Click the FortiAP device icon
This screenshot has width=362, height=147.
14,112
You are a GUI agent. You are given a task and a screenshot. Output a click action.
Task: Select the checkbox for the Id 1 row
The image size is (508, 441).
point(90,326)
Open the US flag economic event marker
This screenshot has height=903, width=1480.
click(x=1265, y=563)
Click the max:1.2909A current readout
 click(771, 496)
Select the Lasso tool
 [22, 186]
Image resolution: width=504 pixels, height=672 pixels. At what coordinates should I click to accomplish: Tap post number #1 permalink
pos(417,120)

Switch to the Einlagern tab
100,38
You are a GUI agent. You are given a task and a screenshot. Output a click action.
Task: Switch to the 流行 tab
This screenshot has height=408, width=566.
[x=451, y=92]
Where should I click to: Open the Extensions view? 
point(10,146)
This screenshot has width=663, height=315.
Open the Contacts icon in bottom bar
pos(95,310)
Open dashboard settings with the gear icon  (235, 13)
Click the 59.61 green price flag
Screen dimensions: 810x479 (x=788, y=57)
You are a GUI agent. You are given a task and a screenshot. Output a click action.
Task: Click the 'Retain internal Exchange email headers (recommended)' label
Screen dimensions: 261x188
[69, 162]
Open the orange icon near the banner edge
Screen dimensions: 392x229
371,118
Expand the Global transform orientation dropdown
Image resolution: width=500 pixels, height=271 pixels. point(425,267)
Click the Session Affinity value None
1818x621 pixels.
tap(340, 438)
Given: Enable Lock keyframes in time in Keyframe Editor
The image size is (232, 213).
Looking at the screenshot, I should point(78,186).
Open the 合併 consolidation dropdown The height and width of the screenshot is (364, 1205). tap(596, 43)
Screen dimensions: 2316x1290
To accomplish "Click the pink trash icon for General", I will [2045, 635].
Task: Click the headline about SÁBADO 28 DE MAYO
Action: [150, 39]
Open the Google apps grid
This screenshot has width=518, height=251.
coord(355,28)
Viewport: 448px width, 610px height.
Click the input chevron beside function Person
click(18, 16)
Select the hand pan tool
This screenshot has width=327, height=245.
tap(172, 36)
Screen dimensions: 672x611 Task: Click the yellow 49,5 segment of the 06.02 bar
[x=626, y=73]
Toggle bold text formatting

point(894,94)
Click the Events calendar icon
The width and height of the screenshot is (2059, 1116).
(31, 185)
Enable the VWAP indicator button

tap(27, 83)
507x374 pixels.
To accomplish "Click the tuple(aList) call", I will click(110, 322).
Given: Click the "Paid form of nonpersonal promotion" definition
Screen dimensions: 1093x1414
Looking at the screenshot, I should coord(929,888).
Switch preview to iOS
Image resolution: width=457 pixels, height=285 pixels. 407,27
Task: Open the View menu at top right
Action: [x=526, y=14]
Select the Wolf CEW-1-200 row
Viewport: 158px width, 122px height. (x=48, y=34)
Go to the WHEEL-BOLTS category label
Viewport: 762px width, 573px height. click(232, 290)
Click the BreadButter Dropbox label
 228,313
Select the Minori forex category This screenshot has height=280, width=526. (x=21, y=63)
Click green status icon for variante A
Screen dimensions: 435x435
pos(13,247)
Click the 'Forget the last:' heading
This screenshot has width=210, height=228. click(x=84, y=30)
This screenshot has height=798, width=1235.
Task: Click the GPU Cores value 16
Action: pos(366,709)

» **Problem details**: Put every line of the listing above into a JSON list of strings, with one string per line and blank lines omitted.

» **Task solution**:
[
  "Click the FortiAP device icon",
  "This screenshot has width=362, height=147.",
  "14,112",
  "You are a GUI agent. You are given a task and a screenshot. Output a click action.",
  "Task: Select the checkbox for the Id 1 row",
  "The image size is (508, 441).",
  "point(90,326)",
  "Open the US flag economic event marker",
  "This screenshot has height=903, width=1480.",
  "click(x=1265, y=563)",
  "Click the max:1.2909A current readout",
  " click(771, 496)",
  "Select the Lasso tool",
  " [22, 186]",
  "Image resolution: width=504 pixels, height=672 pixels. At what coordinates should I click to accomplish: Tap post number #1 permalink",
  "pos(417,120)",
  "Switch to the Einlagern tab",
  "100,38",
  "You are a GUI agent. You are given a task and a screenshot. Output a click action.",
  "Task: Switch to the 流行 tab",
  "This screenshot has height=408, width=566.",
  "[x=451, y=92]",
  "Where should I click to: Open the Extensions view? ",
  "point(10,146)",
  "This screenshot has width=663, height=315.",
  "Open the Contacts icon in bottom bar",
  "pos(95,310)",
  "Open dashboard settings with the gear icon  (235, 13)",
  "Click the 59.61 green price flag",
  "Screen dimensions: 810x479 (x=788, y=57)",
  "You are a GUI agent. You are given a task and a screenshot. Output a click action.",
  "Task: Click the 'Retain internal Exchange email headers (recommended)' label",
  "Screen dimensions: 261x188",
  "[69, 162]",
  "Open the orange icon near the banner edge",
  "Screen dimensions: 392x229",
  "371,118",
  "Expand the Global transform orientation dropdown",
  "Image resolution: width=500 pixels, height=271 pixels. point(425,267)",
  "Click the Session Affinity value None",
  "1818x621 pixels.",
  "tap(340, 438)",
  "Given: Enable Lock keyframes in time in Keyframe Editor",
  "The image size is (232, 213).",
  "Looking at the screenshot, I should point(78,186).",
  "Open the 合併 consolidation dropdown The height and width of the screenshot is (364, 1205). tap(596, 43)",
  "Screen dimensions: 2316x1290",
  "To accomplish \"Click the pink trash icon for General\", I will [2045, 635].",
  "Task: Click the headline about SÁBADO 28 DE MAYO",
  "Action: [150, 39]",
  "Open the Google apps grid",
  "This screenshot has width=518, height=251.",
  "coord(355,28)",
  "Viewport: 448px width, 610px height.",
  "Click the input chevron beside function Person",
  "click(18, 16)",
  "Select the hand pan tool",
  "This screenshot has width=327, height=245.",
  "tap(172, 36)",
  "Screen dimensions: 672x611 Task: Click the yellow 49,5 segment of the 06.02 bar",
  "[x=626, y=73]",
  "Toggle bold text formatting",
  "point(894,94)",
  "Click the Events calendar icon",
  "The width and height of the screenshot is (2059, 1116).",
  "(31, 185)",
  "Enable the VWAP indicator button",
  "tap(27, 83)",
  "507x374 pixels.",
  "To accomplish \"Click the tuple(aList) call\", I will click(110, 322).",
  "Given: Click the \"Paid form of nonpersonal promotion\" definition",
  "Screen dimensions: 1093x1414",
  "Looking at the screenshot, I should coord(929,888).",
  "Switch preview to iOS",
  "Image resolution: width=457 pixels, height=285 pixels. 407,27",
  "Task: Open the View menu at top right",
  "Action: [x=526, y=14]",
  "Select the Wolf CEW-1-200 row",
  "Viewport: 158px width, 122px height. (x=48, y=34)",
  "Go to the WHEEL-BOLTS category label",
  "Viewport: 762px width, 573px height. click(232, 290)",
  "Click the BreadButter Dropbox label",
  " 228,313",
  "Select the Minori forex category This screenshot has height=280, width=526. (x=21, y=63)",
  "Click green status icon for variante A",
  "Screen dimensions: 435x435",
  "pos(13,247)",
  "Click the 'Forget the last:' heading",
  "This screenshot has width=210, height=228. click(x=84, y=30)",
  "This screenshot has height=798, width=1235.",
  "Task: Click the GPU Cores value 16",
  "Action: pos(366,709)"
]